§ Explore the material
1 - In the text on the Moorhead Rotary centennial, repeat the passage starting at "Moorhead Rotary celebrates" and ending at "yes – the world." word for word.
2 - Translate this sentence from the Moorhead Rotary text into Spanish: "In the 101 years since its founding (sponsored by Fargo Rotary), the Moorhead chapter has played a part in countless projects to benefit the citizens of Moorhead, the metro area, the region and – yes – the world."
== Text segment
Moorhead Rotary celebrates century of service

Gary Nolte

Nancy Edmonds Hanson

1921 was an auspicious year for gathering Moorhead businessmen to serve their city. Just two weeks after Moorhead Kiwanis was founded (as retold in last week’s Extra), the Moorhead Rotary Club was chartered – the 970th unit of what would become Rotary International, now with over 46,000 local chapters in 166 nations around the world. It was the world’s first organization of its kind.

In the 101 years since its founding (sponsored by Fargo Rotary), the Moorhead chapter has played a part in countless projects to benefit the citizens of Moorhead, the metro area, the region and – yes – the world.

“Rotary is all about service,” says Gary Nolte, a 34-year veteran and past president who has gone on to serve District 5580 (clubs in Minnesota, North Dakota, and parts of Ontario and Wisconsin) and the organization at large. “That’s why I’m still here. From volunteering for local causes to four international service missions, it’s a way I can give back.

“You’ve got to get out of your box. You’ve got to do something for others. That’s the spirit of Rotary – ‘service above self.’” At the same time, he adds, it builds fellowship with men and women you wouldn’t meet in your normal day-to-day world. “I can run into someone in a Rotary shirt in the airport in Port au Prince, ask him what project he’s involved with – instant friendship. We’re all in this together.”
====
== The data
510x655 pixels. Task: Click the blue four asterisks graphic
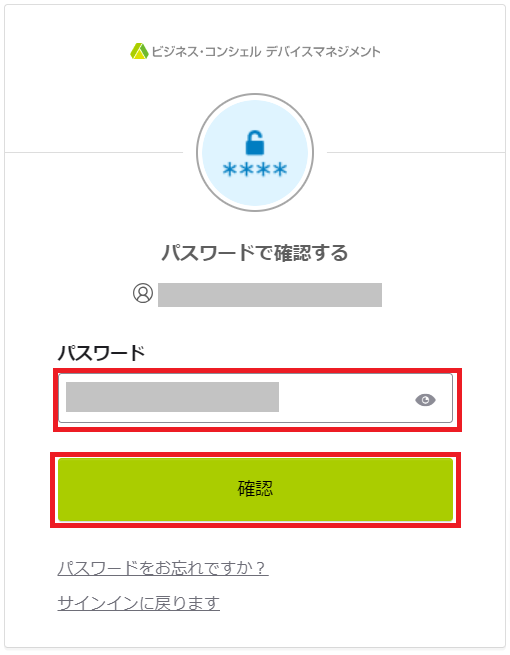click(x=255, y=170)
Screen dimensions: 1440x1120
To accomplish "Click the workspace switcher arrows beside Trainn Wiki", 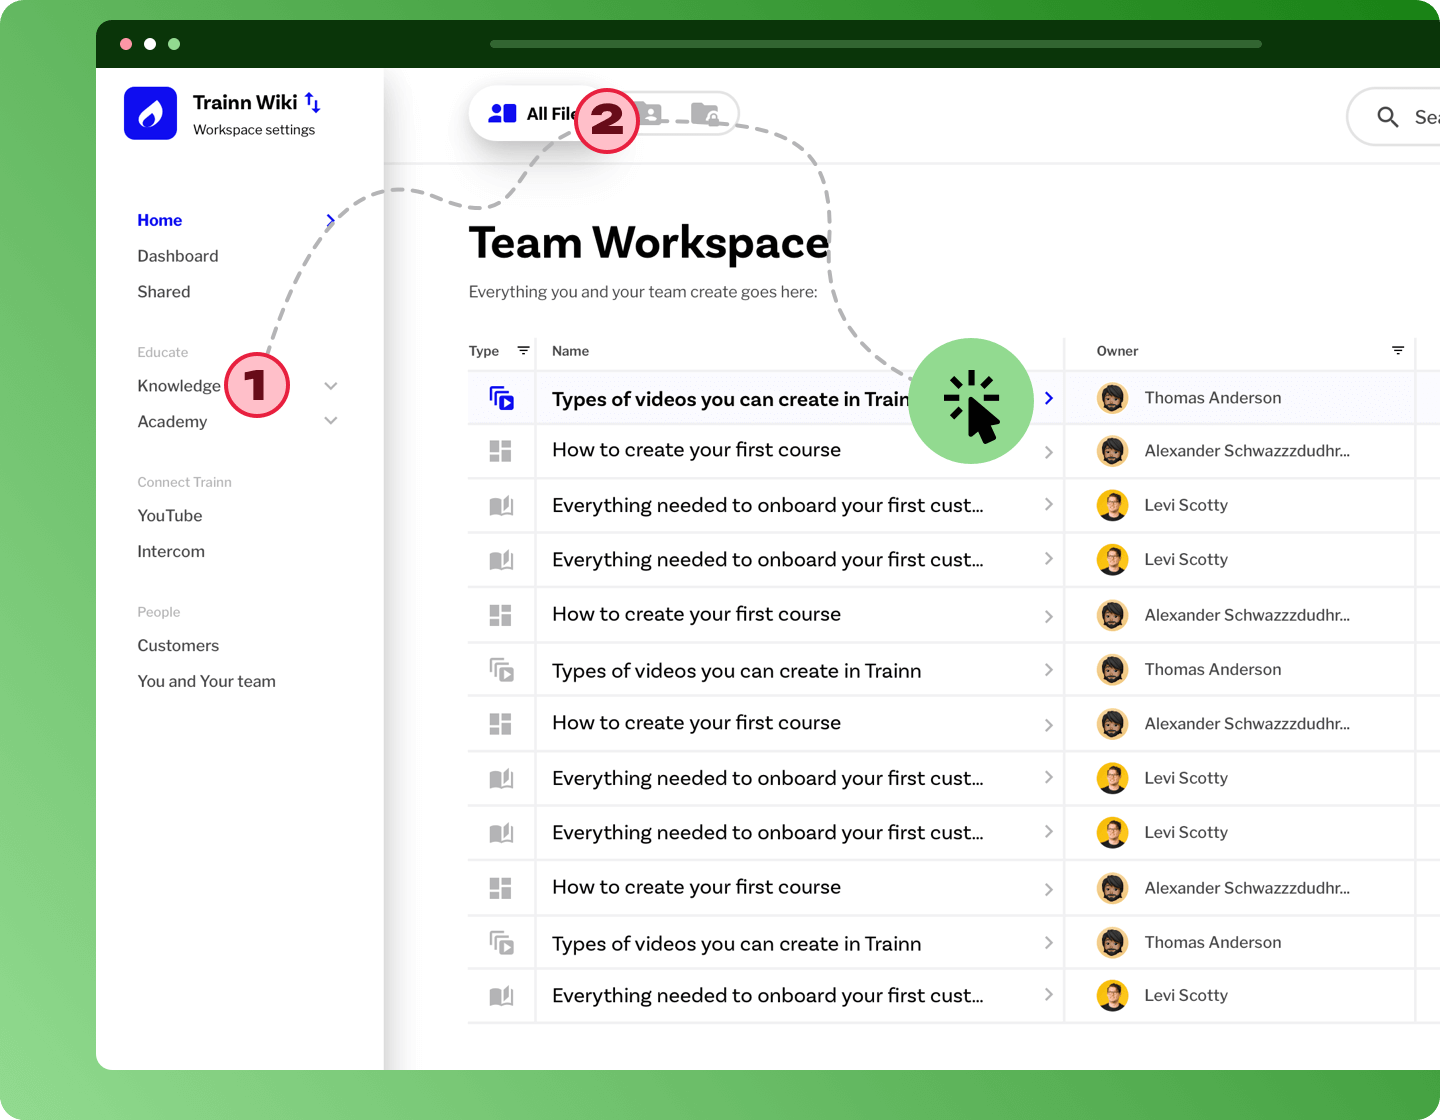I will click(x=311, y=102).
====
§ Answers for the tasks
1 -
Moorhead Rotary celebrates century of service

Gary Nolte

Nancy Edmonds Hanson

1921 was an auspicious year for gathering Moorhead businessmen to serve their city. Just two weeks after Moorhead Kiwanis was founded (as retold in last week’s Extra), the Moorhead Rotary Club was chartered – the 970th unit of what would become Rotary International, now with over 46,000 local chapters in 166 nations around the world. It was the world’s first organization of its kind.

In the 101 years since its founding (sponsored by Fargo Rotary), the Moorhead chapter has played a part in countless projects to benefit the citizens of Moorhead, the metro area, the region and – yes – the world.

2 - En los 101 años transcurridos desde su fundación (patrocinada por el Club Rotario de Fargo), el capítulo de Moorhead ha participado en innumerables proyectos en beneficio de los ciudadanos de Moorhead, el área metropolitana, la región y –sí– el mundo.